Das Gespräch endet mit diplo­ma­ti­schem Gesäusel über die Gemeinsamkeiten der beiden Kleinstaaten Schweiz und Israel, die sich «sehr ähn­lich» seien: «Unsere beiden Staaten sind hoch­tech­no­lo­gisch ent­wickelt, wir sind inno­va­tive Staaten – der Raum für die Zusammenarbeit zwi­schen den beiden Staaten ist sehr gross…», so der Botschafter, der die Komplizenschaft zwi­schen der Schweiz und Israel weiter stärken möchte.

Das war’s. – Während des dreis­sig­mi­nü­tigen Interviews gab es keine ein­zige Frage zu den täg­li­chen Verletzungen des «Waffenstillstands» durch israe­li­sches Militär, keine Erwähnung der pre­kären Situation in Gaza, wo die obdachlos gebombten Menschen aktuell Kälte und Überschwemmungen aus­ge­setzt sind.

Ausgeklammert wurde auch die Situation im Westjordanland – mit keinem Wort wurde die zuneh­mende Gewalt der Siedler erwähnt, die hem­mungslos palä­sti­nen­si­sche Dörfer und Olivenhaine zer­stören und morden.

Und auch die kalt­blü­tige Erschiessung zweier Männer, die sich bereits ergeben hatten, durch israe­li­sche Soldaten, die diese Woche inter­na­tional in den Medien für Schlagzeilen sorgten, waren kein Thema.

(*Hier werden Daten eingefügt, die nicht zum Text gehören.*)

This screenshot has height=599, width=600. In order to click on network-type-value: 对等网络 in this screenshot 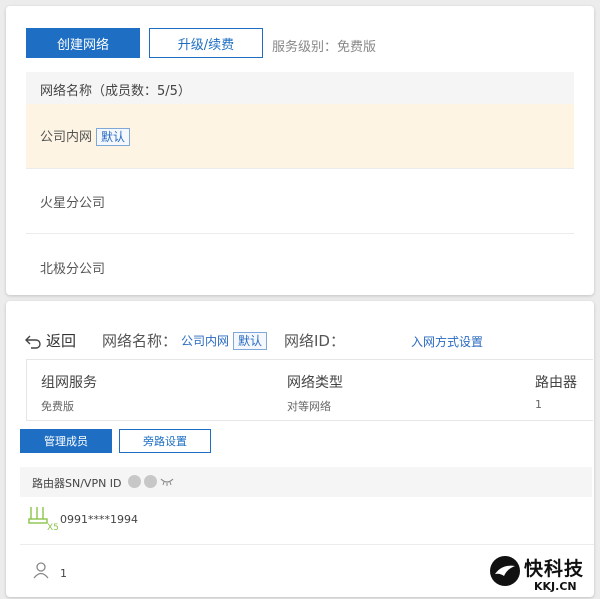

Gut mög­lich, dass der israe­li­sche Botschafter in Bern Bedingungen gestellt hat, über was im Interview geredet wird, und über was nicht. Wir wissen jetzt zwar, dass Tibor Schlosser in einem Kibbuz auf­ge­wachsen ist, gerne Fondue und Raclette isst, Rätoromanisch lernen will und die men­schen­feind­li­chen Verlautbarungen der Netanjahu-Minister Ben-Gvir und Smotrich als pri­vate Aussagen taxiert, die er und sein Ministerpräsident nicht teilt. Zentrale und wich­tige Fragen hin­gegen bleiben offen – nicht zuletzt man­gels Hartnäckigkeit des Interviewers.

Schlimmer noch als die offenen Fragen und die Einseitigkeit der Interviewführung wiegt jedoch der Umstand, dass Botschafter Schlosser seine Propaganda-Lügen unge­hin­dert und ohne Eingreifen des Journalisten über den Sender unseres öffent­lich-recht­li­chen Radios ver­breiten konnte.